(Moving here from a separate file for greater visibility.)

A MECHANISM TO BALANCE THE BUDGET

Suppose each member of Congress were to name a budget amount, and the median number is made law. Why the median? Because this is a number such that half the members have approved at least that number.

Of course, this number is likely to include a deficit. What to cut?

There are 435 numbers for each budget item. Let B(i,m) be mth-lowest amount chosen for budget item i; let T(m) be the sum over i of B(i,m). Let k be the highest number such that T(k) < revenue. If each budget item is enacted as B(i,k), then the budget is balanced. (Of course, if B(i,k) is higher than the median in one house or the other, it must be lowered.) This rule has the effect of temporarily requiring a supermajority for spending. Congressmen won't gain by inflating their numbers; that would just lower k. Pork-barrels would be highly vulnerable to clipping, while programs backed by a consensus would be immune.

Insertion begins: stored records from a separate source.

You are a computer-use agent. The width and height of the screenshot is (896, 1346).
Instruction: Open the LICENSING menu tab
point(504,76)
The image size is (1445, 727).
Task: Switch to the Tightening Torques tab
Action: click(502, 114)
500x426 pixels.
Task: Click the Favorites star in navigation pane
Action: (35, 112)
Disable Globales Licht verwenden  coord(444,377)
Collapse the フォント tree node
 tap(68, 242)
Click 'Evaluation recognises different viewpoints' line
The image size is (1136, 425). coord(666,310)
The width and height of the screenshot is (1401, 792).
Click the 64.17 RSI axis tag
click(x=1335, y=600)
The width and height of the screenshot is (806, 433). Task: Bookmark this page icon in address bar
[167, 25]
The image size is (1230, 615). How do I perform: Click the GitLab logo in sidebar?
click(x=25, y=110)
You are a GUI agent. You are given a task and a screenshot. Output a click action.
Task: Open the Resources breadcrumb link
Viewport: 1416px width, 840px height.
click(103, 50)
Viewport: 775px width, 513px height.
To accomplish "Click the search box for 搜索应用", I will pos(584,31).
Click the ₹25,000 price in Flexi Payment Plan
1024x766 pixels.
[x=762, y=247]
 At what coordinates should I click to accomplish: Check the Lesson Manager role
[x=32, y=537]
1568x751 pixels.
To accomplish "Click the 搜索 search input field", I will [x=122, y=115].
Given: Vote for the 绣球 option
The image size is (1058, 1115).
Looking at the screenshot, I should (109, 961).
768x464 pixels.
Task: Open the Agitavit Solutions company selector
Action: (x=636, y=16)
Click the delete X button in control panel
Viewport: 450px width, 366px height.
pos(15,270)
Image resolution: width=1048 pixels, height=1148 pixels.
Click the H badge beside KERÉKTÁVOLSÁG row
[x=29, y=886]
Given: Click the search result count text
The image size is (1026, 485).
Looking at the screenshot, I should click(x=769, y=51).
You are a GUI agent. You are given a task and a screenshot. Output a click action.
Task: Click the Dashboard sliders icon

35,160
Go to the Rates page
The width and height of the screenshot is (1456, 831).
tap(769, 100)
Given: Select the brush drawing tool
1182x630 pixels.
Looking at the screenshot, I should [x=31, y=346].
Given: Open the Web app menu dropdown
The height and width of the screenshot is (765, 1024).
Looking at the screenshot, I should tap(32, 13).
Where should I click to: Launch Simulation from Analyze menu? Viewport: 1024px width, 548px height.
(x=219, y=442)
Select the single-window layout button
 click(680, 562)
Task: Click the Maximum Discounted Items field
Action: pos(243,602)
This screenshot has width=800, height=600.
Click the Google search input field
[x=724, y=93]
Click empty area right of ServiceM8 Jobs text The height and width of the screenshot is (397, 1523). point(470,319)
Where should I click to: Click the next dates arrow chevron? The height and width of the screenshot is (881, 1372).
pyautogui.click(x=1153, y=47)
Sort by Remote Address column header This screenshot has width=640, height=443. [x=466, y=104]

I just thought of a new kind of packing problem, a mutant extension of the Thomson problem. In this version, each particle has coordinates in two independent spaces; in each it is confined to a sphere (of some dimension). In each space, pairs of particles repel each other with a force inversely proportional to the square of their distance in the other space.

(I was imagining a head with striped hairs, as one does, and considered making each hair’s phase anti-correlated with those of its neighbors, and what that would mean.)

On most numbered dice, opposite sides are complementary; on a cube, for example, they add to 7. As a result, if you have the skill to throw a die so that the {1,2,3} corner lands on the table, the upward face must be at least 4.

I would prefer to design dice so that, if numbers are considered as masses, the center of mass coincides with the geometric center. I think this is equivalent to saying: the sum of the numbers in any hemisphere must be equal.

You can’t do that with a tetrahedron, cube, D10 or regular dodecahedron; but I found three solutions for the octahedron, and 876 for the rhombic dodecahedron. (At least I see no obvious way to reduce that number further with symmetries.)

For a cube the best you can do is put pairs of adjacent numbers on opposite faces.
The twelve best arrangements on the regular dodecahedron all have 0 and 11 opposite each other, 1–5 around 11, and 6–10 around 0.
The two best arrangements for D10 are 0285364179 and 0582367149 (reading around the fivefold axis, alternating upper and lower faces).
(Add 1 to each number if you don’t like zero-based indexing; it doesn’t affect the math.)

I’ll update here if I come up with an approach to the icosahedron problem that won’t take thousands of years.